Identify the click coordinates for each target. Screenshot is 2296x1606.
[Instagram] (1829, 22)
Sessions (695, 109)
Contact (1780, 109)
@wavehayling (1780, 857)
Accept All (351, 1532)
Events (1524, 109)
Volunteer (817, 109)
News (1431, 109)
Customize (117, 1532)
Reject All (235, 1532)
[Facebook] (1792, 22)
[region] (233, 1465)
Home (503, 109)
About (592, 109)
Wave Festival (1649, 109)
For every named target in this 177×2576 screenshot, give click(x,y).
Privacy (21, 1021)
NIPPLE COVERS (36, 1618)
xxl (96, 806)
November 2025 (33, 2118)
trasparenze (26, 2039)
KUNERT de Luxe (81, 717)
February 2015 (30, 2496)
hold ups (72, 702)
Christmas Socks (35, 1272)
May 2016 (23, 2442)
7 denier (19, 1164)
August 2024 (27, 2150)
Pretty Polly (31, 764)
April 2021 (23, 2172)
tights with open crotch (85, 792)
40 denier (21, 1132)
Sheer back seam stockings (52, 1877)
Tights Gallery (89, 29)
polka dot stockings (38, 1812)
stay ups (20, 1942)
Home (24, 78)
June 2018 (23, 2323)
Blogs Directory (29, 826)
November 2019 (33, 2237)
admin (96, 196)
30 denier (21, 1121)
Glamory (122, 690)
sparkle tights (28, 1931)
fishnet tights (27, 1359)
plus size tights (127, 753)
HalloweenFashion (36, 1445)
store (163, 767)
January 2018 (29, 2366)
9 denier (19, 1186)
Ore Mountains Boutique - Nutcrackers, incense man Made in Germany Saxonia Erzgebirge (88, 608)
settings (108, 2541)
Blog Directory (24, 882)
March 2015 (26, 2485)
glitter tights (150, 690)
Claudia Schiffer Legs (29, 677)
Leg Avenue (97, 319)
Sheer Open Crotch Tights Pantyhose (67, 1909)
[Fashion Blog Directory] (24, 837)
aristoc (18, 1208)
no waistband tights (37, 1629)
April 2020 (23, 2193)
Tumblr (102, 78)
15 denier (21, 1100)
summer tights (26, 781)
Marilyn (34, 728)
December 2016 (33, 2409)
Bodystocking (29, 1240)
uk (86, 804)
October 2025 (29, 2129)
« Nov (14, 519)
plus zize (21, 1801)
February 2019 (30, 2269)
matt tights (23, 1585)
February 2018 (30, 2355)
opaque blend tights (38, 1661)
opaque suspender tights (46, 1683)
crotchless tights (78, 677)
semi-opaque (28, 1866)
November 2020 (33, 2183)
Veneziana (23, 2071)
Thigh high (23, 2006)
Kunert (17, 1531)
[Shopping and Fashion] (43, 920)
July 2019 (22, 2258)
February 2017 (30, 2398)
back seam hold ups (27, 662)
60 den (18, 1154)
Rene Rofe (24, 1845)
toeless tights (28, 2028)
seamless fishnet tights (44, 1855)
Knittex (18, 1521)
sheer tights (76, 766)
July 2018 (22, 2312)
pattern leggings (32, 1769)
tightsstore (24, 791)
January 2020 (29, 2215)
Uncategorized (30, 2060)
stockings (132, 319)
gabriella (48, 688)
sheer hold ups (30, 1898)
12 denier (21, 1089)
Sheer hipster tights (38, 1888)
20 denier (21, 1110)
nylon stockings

**WHAT YOU HAVE TO DO**
In the data above, start at the line that has "Marilyn (34, 728)", stop after the line that has "60 den (18, 1154)", and print every line in between exactly as it stands.

**ANSWER SECTION**
Marilyn (34, 728)
December 2016 (33, 2409)
Bodystocking (29, 1240)
uk (86, 804)
October 2025 (29, 2129)
« Nov (14, 519)
plus zize (21, 1801)
February 2019 (30, 2269)
matt tights (23, 1585)
February 2018 (30, 2355)
opaque blend tights (38, 1661)
opaque suspender tights (46, 1683)
crotchless tights (78, 677)
semi-opaque (28, 1866)
November 2020 (33, 2183)
Veneziana (23, 2071)
Thigh high (23, 2006)
Kunert (17, 1531)
[Shopping and Fashion] (43, 920)
July 2019 (22, 2258)
February 2017 (30, 2398)
back seam hold ups (27, 662)
60 den (18, 1154)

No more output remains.